Des militants de Greenpeace ont tenté en vain lundi matin d'empêcher l'installation d'un terminal méthanier flottant au Havre, un projet porté par le groupe pétro-gazier TotalEnergies et voulu par le gouvernement pour sécuriser l'approvisionnement en gaz du pays, a constaté l'AFP. Trois bateaux semi-rigides de Greenpeace ont rejoint en baie de Seine le méthanier Cape Ann. Ayant échoué à monter à bord, des militants ont alors peint sur sa coque "gas kills" ("le gaz tue") en grandes lettres blanches, a observé un journaliste de l'AFP.
ACTION EN COURS ! Nos activistes sont en mer sur la nouvelle plaque tournante du gaz de schiste.
— Greenpeace France (@greenpeacefr) September 18, 2023
Notre objectif ? Empêcher l’arrivée d’un projet climaticide en France, porté par #TotalEnergies et approuvé par Emmanuel Macron.#GasKills#EndFossilCrimes [1/8] pic.twitter.com/t7Gfr3Pn5w
Puis, en rade du Havre, deux plongeurs se sont mis à l'eau pour gêner la progression du méthanier, qui est entré dans le port peu avant 12h00. "TotalEnergies respecte pleinement le droit de manifester et la liberté d'expression", a commenté la direction du groupe auprès de l'AFP. "Cependant, la sécurité des personnes, notamment des marins et des militants est notre priorité, ainsi que la sûreté de nos opérations", a-t-elle ajouté.
Créer un nouveau point d'entrée de gaz naturel liquéfié
Pour le gouvernement, ce projet vise à créer un nouveau point d'entrée de gaz naturel liquéfié (GNL) en France pour renforcer la sécurité d'approvisionnement en gaz, qui avait subi de vives tensions en 2022 après le déclenchement de la guerre en Ukraine.
La France dispose déjà de quatre points d'entrée de GNL : un à Dunkerque (Nord), un autre Montoir-de-Bretagne (Loire-Atlantique) et les deux derniers à Fos-sur-Mer (Bouches-du-Rhône). Ce gaz, transporté à l'état liquide par bateau et regazéifié avant d'être injecté dans le réseau terrestre, est devenu une source d'énergie cruciale pour l'Europe, qui dépendait à 40% du gaz russe avant le conflit en Ukraine.
Le projet de TotalEnergies au Havre a été autorisé en juillet 2022 pour une durée de 5 ans, "par mesure de précaution", selon le ministère de la Transition énergétique. Le Cape Ann a une capacité de 5 milliards de mètres cubes par an, soit l'équivalent de 10% de la demande française.

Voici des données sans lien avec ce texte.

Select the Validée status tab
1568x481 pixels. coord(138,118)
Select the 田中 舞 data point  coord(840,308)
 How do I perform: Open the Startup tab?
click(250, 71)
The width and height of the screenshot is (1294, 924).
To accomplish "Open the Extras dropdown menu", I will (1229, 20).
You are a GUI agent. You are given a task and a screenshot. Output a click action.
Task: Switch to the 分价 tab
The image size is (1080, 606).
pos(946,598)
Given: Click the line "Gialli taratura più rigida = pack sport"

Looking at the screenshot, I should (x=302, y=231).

Pour le ministère, cela ne suffit pas. "La responsabilité du gouvernement est d'anticiper tous les scénarios possibles afin de répondre aux besoins des Français en toutes circonstances : un hiver très long et froid par exemple, un défaut d'approvisionnement ou encore une panne sur une infrastructure existante, qui pourrait entraîner des difficultés", dit-il à l'AFP.
"Hypocrisie" selon Greenpeace
En revanche, Jérôme Frignet, directeur des programmes de Greenpeace, demande que "ce terminal ne soit pas raccordé au réseau" : "On n'a pas besoin de ces nouvelles capacités", juge-t-il auprès de l'AFP. "Depuis l'invasion de l'Ukraine par la Russie, la France a réussi à diminuer de 15% sa consommation de gaz, et on voit qu'en 2023 la tendance est également à la réduction (...) et on a déjà des stocks archi-pleins en vue de l'hiver", a-t-il argumenté lors de l'action du Havre.
Jérôme Frignet dénonce en outre une "hypocrisie" dans ce terminal, qui sera "principalement approvisionné par les Etats-Unis et en particulier par du gaz de schiste produit par fracturation hydraulique, une technique interdite en France".
Plusieurs élus et organisations écologistes avaient contesté en justice l'arrivée du terminal méthanier, estimant comme Greenpeace qu'elle entretenait la dépendance aux énergies fossiles responsables du réchauffement climatique. Tous leurs recours ont été rejetés.